'FA Cup final day and the crowd are getting excited. TK Maxx is about to open its doors'
Is there anything out there that beats the magic of the cup? Well, yes. There is. Quite a lot of things as it goes.
There was a time when FA Cup final day really meant something. Football fans around the country, regardless if their team was involved, would look forward to the match all week and gather round their tiny black and white TV's with their family, enthralled by the greatest cup competition in the world. These days it's a little bit different - apart from maybe Kiddieminster. Non Chelsea and Portsmouth fans are more likely to choose the torturous experience of TK Maxx on a Saturday with the family rather than sit through the undoubted snore-fest of Chelsea v Portsmouth.
Who can blame them? Fighting off other rabid shoppers for the only thing that isn't size XXXXL on the 'reduced rail' is far more appealing than watching Didier Drogba screaming into the camera with his top off after he manages to score against a team that has been picked on a 'who do we have to pay the least if we win?' basis.
In a desperate attempt to raise real interest, the media are billing it as a 'David v Goliath' contest, plucky Portsmouth v the mighty Chelsea. If David had tried to keep up with Goliath by paying ridiculous money for stones that he knew were to expensive for him but continued buying them anyway, despite the fact he was getting ever deeper into debt and knew that in some point in the future he would owe so much that he would have to sell all of his stones and struggle to fight Goliath again on a regular basis - if ever - then the biblical story might have been used as a symbolic representation of the match. A more accurate tag-line would be 'Disgraceful financial mis-management v Disgracefully unfair financial support'. The Sky Sports' VT editors might struggle to make a catchy little trail for the final with that though.
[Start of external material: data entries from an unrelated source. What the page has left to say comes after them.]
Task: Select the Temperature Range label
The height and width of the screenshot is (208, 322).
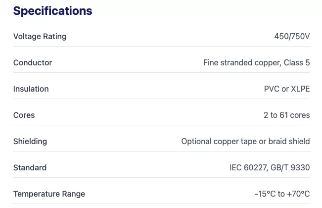Action: [49, 194]
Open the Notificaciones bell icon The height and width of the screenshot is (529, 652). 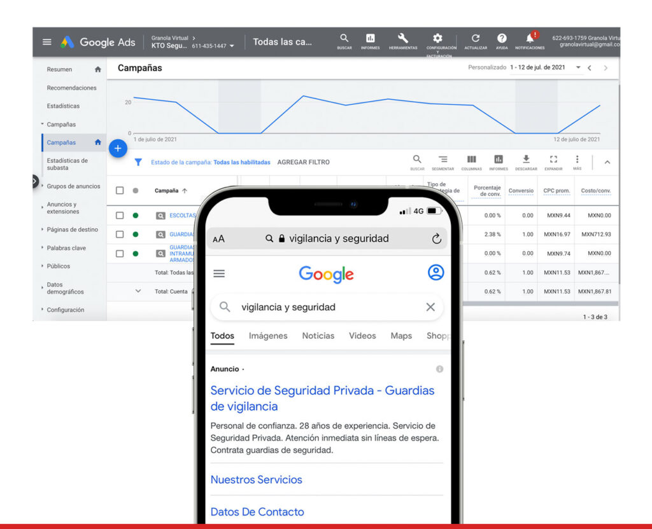click(530, 39)
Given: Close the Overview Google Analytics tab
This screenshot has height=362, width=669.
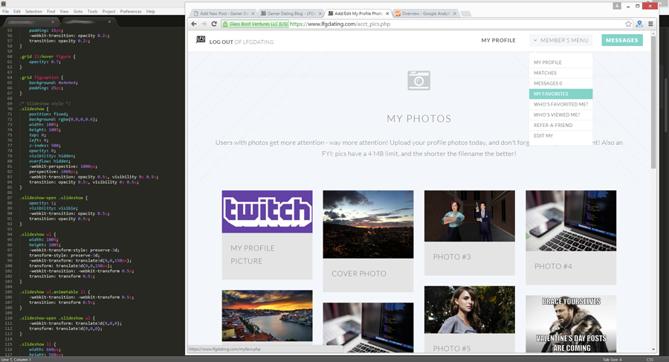Looking at the screenshot, I should pyautogui.click(x=454, y=13).
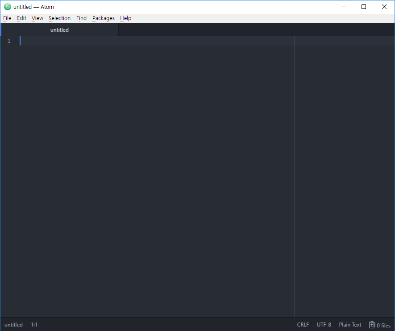Click inside the empty editor area
Screen dimensions: 395x331
pos(156,134)
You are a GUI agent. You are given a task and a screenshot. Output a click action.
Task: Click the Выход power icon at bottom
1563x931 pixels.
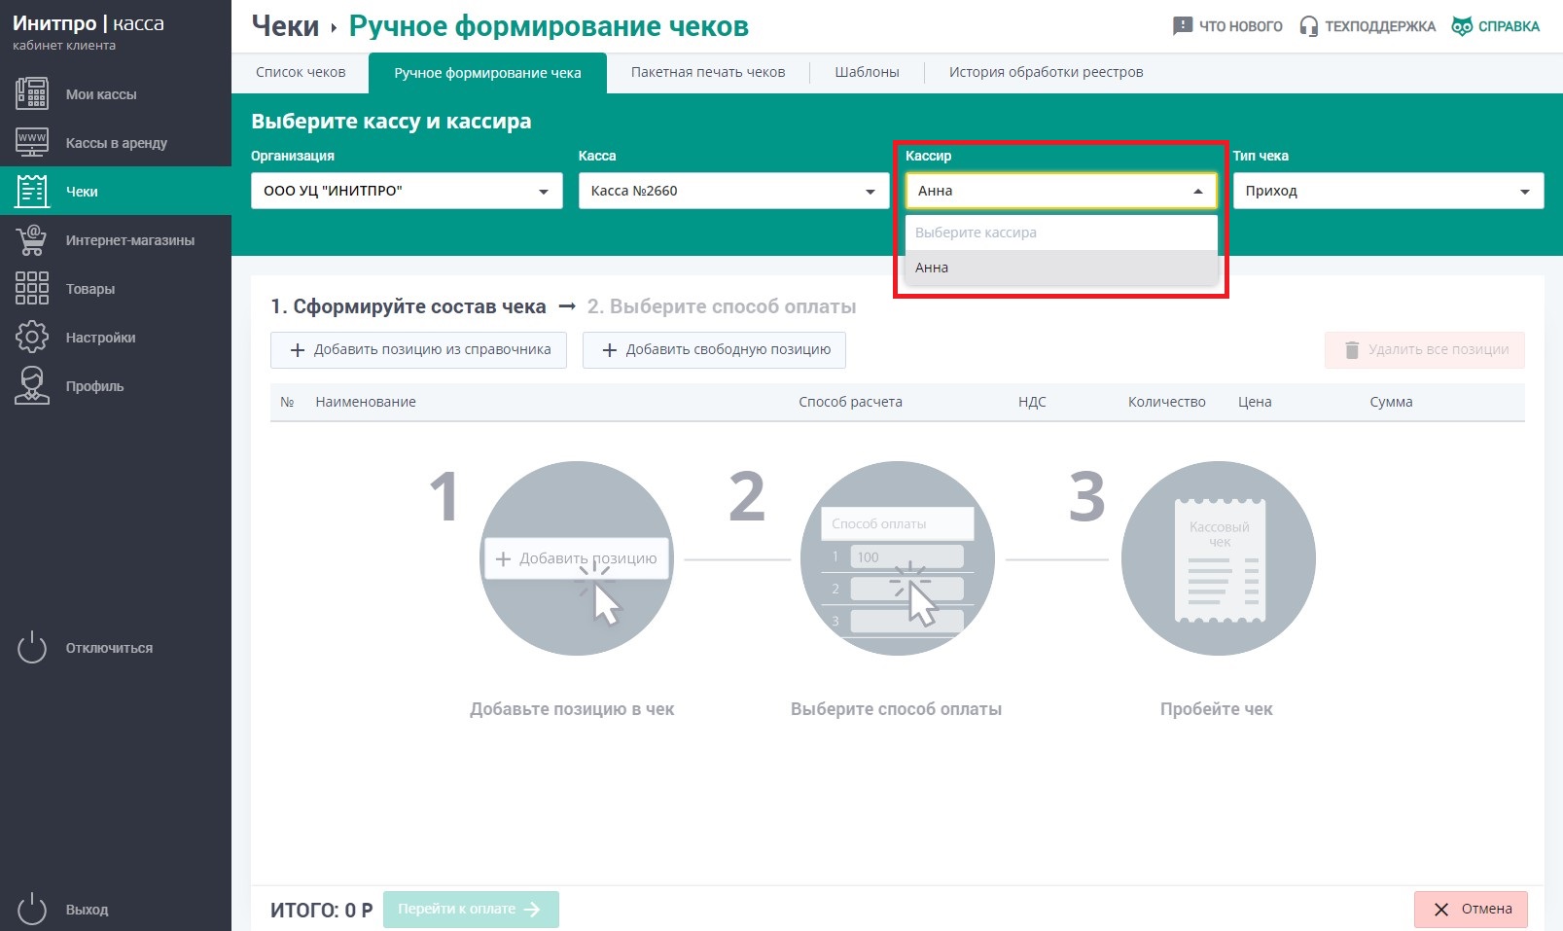[x=32, y=909]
When a 59-year Stanley Matthews won the cup about 80 years ago for Blackpool - or was it Scarbrough - the final was named after him. When everybody's favourite Scouser with a hairline an inch above his eyebrows, Steven Gerrard, pinged one in in the last seconds to help Liverpool on their way to victory over West Ham, the game would be forever referred to in connection with his name. One can only wonder what this year's final be be remembered for. Perhaps the 'manager who looks like a suicidal toad looked even more depressed on the sidelines' final. Or maybe the 'exact moment when the nation realised John Terry was a cart-horse and knew he would go on to make a outrageous mistake that would see England eliminated in the second round of the World Cup' final.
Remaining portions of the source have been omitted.